U.S. and Canada disagree on mandatory troop anthrax vaccinations

Published 9 March 2007

As American authorities continue to build the domestic stockpile, and as U.S. troops in Afghanistan and Iraq will again be required to accept the vaccine, Canadian authorities demur

Here is an interesting international contrast. In late February, Rockville, Maryland-based Emergent BioSolutions announced that it had delivered just under one million doses of its controversial BioThrax to the Department of Health and Human Services (HHS) for placement into the nation’s strategic national stockpile; while at the same time, the U.S. military is reimposing a previously suspended program requiring the vaccine for troops on high threat missions abroad. Yet our Canadian comrades in arms are not as easily convinced. “At this point in time, we are not requiring our people to have anthrax vaccinations nor are we considering it,” said Canadian military spokeswoman Gloria Kelly, noting that troops heading to Afghanistan may volunteer for it if they like.

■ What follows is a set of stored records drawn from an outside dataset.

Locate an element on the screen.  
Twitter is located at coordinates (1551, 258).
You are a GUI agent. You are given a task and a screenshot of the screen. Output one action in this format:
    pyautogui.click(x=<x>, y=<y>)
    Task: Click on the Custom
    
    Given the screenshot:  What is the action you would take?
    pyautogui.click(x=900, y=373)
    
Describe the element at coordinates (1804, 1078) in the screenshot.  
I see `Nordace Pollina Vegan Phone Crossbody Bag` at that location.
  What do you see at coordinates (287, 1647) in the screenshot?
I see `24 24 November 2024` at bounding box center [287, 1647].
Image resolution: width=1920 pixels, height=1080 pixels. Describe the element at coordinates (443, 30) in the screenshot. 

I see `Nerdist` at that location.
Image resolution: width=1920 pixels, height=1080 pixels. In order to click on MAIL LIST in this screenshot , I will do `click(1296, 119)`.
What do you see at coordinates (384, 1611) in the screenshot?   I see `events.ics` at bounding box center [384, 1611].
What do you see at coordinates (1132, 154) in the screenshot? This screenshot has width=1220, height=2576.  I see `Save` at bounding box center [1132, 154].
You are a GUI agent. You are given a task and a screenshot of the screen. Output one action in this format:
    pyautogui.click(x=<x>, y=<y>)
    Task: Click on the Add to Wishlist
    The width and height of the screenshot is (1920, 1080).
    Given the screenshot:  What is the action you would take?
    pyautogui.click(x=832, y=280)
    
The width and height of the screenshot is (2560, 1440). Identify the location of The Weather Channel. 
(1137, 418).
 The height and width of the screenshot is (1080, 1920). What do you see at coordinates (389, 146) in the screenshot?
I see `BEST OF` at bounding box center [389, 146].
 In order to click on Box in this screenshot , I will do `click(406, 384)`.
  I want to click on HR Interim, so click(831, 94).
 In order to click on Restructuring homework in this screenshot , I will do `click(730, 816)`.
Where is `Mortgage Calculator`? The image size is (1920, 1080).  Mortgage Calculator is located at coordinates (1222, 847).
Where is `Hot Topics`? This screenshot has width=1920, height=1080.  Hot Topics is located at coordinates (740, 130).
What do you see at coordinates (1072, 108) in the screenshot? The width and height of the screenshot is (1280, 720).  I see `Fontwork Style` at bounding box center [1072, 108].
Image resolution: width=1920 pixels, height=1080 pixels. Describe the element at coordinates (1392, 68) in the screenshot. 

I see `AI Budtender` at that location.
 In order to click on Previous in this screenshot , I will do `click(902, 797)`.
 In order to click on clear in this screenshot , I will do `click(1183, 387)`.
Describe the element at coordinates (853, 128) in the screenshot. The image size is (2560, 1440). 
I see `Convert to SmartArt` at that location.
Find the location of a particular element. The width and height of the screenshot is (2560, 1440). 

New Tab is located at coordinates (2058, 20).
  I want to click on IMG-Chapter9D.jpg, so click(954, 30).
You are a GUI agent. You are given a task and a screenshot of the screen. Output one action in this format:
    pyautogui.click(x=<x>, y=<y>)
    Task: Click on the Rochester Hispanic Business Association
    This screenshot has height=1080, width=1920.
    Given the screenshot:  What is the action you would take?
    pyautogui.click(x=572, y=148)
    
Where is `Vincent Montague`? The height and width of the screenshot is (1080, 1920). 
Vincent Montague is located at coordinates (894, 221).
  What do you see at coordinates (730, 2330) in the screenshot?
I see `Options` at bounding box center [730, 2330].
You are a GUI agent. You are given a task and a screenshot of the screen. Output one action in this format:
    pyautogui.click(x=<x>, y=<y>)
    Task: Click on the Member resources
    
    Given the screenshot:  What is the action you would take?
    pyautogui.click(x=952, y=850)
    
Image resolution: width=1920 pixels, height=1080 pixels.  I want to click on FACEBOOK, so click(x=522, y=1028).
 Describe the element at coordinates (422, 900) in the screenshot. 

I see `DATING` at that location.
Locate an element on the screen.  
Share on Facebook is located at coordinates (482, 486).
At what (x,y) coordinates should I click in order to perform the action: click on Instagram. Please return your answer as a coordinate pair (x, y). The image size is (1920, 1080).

The difference, observers say, is in risk estimates prepared by U.S. and Canadian military health authorities, with the former being perhaps a bit too overcautious and perhaps motivated by the present administration’s near-obsession with WMD threats. According to Dr. Ron Wojtyk of the Canadian Forces health services, the threat of anthrax exposure in Afghanistan is not sufficient enough to make the vaccine mandatory, although he admits the threat may be larger in Iraq. “If we deploy to an area where there is a threat of anthrax or possible release on a bioterrorist type of scenario, then there would be an order for anthrax and it would be mandatory,” Wojtyk said. Canada did require vaccinations when it took part in the 1991 Gulf War.